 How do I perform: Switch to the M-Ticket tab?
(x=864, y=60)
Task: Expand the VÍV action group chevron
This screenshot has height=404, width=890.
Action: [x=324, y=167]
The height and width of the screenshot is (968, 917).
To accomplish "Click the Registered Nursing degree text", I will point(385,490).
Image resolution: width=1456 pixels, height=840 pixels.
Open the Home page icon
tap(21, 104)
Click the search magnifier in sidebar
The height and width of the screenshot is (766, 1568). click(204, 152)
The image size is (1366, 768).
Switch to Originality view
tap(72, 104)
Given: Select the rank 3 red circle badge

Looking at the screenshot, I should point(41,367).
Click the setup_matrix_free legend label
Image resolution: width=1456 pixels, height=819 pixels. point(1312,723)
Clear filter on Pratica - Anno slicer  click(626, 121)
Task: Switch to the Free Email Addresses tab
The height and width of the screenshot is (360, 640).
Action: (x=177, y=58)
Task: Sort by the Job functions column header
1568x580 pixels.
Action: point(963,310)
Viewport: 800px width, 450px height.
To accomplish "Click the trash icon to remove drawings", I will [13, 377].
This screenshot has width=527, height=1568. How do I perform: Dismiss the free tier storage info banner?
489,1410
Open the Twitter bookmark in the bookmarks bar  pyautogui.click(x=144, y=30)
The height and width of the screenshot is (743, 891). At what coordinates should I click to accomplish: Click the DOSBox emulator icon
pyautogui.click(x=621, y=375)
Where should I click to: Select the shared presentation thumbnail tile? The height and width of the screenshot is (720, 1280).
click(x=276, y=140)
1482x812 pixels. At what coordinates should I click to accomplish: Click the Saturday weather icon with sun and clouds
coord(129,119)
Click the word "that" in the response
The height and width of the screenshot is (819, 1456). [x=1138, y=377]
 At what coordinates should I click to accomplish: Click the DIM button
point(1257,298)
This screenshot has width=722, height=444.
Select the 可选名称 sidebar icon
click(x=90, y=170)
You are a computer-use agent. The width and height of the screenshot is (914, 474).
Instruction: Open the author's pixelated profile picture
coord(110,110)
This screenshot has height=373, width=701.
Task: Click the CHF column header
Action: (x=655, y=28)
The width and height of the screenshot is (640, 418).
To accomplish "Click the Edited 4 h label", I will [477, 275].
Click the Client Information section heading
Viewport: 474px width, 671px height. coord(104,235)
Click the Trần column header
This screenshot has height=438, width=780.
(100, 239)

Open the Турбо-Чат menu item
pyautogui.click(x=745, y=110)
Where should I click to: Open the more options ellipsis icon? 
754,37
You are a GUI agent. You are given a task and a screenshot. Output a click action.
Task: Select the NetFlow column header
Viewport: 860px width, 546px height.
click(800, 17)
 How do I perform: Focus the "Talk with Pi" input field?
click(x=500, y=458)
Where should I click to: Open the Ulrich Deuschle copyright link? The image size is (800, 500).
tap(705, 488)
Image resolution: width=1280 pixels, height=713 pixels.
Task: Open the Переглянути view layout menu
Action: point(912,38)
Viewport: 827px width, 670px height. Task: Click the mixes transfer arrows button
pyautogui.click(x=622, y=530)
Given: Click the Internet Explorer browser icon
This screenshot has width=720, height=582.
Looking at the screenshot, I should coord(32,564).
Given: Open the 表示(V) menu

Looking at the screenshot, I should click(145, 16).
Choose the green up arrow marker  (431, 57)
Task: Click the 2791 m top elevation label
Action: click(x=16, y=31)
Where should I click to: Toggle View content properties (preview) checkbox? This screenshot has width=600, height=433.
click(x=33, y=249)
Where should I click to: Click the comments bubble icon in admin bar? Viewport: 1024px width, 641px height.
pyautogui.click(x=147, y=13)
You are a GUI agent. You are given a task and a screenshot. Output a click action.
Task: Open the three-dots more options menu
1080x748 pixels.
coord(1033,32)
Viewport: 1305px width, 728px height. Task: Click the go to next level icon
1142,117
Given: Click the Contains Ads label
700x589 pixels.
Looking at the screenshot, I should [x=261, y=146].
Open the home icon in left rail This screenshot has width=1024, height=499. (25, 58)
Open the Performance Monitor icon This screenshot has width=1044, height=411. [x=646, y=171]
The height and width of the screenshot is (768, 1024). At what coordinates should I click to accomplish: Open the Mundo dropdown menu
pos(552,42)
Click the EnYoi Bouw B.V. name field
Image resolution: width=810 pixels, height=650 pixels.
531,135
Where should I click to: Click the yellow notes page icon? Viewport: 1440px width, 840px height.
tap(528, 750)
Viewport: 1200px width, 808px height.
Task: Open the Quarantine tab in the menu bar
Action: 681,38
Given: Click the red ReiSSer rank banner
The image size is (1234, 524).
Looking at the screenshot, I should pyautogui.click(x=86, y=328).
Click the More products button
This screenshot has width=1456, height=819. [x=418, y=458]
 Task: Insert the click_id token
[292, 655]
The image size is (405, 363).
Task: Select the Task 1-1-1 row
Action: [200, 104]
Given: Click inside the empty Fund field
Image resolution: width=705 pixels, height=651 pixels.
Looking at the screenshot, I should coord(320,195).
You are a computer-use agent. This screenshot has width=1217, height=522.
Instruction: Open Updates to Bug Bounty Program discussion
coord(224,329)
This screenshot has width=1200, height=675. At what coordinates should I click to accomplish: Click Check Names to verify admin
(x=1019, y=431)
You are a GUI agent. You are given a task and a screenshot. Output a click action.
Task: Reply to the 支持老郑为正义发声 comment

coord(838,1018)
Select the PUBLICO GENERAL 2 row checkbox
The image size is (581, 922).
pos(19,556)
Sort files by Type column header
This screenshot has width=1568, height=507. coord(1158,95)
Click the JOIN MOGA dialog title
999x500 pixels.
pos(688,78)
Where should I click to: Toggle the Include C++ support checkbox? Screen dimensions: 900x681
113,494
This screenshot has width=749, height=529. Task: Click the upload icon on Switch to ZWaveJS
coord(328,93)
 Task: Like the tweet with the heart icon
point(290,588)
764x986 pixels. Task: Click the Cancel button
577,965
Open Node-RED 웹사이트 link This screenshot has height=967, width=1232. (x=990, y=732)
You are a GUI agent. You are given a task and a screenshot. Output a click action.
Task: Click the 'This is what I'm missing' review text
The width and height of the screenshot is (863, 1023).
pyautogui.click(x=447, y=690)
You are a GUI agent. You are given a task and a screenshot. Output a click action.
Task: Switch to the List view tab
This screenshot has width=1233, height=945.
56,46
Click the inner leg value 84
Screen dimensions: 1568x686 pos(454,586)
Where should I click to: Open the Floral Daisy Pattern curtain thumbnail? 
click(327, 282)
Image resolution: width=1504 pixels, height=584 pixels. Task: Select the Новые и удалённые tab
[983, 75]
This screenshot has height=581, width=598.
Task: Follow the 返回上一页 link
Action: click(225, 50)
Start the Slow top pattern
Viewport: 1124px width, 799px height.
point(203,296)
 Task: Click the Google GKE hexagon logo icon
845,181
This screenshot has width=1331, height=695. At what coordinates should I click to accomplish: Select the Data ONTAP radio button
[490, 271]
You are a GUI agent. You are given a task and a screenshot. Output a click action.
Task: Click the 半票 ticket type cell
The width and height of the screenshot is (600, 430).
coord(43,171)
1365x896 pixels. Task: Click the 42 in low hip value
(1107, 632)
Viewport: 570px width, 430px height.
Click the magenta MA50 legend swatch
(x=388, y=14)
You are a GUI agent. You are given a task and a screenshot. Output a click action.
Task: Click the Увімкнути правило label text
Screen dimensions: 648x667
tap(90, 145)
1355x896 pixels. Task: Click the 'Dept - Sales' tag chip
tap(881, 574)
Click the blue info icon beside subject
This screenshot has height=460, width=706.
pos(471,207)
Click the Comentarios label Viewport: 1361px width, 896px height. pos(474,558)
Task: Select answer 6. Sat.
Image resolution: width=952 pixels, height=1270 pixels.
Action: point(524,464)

────────────────────────────────────────

--- Aim of the task ---
Find the word "computer" in the entries above. Copy every line that has it.

--- The completed task ---
You are a computer-use agent. The width and height of the screenshot is (914, 474).
You are a computer-use agent. This screenshot has width=1217, height=522.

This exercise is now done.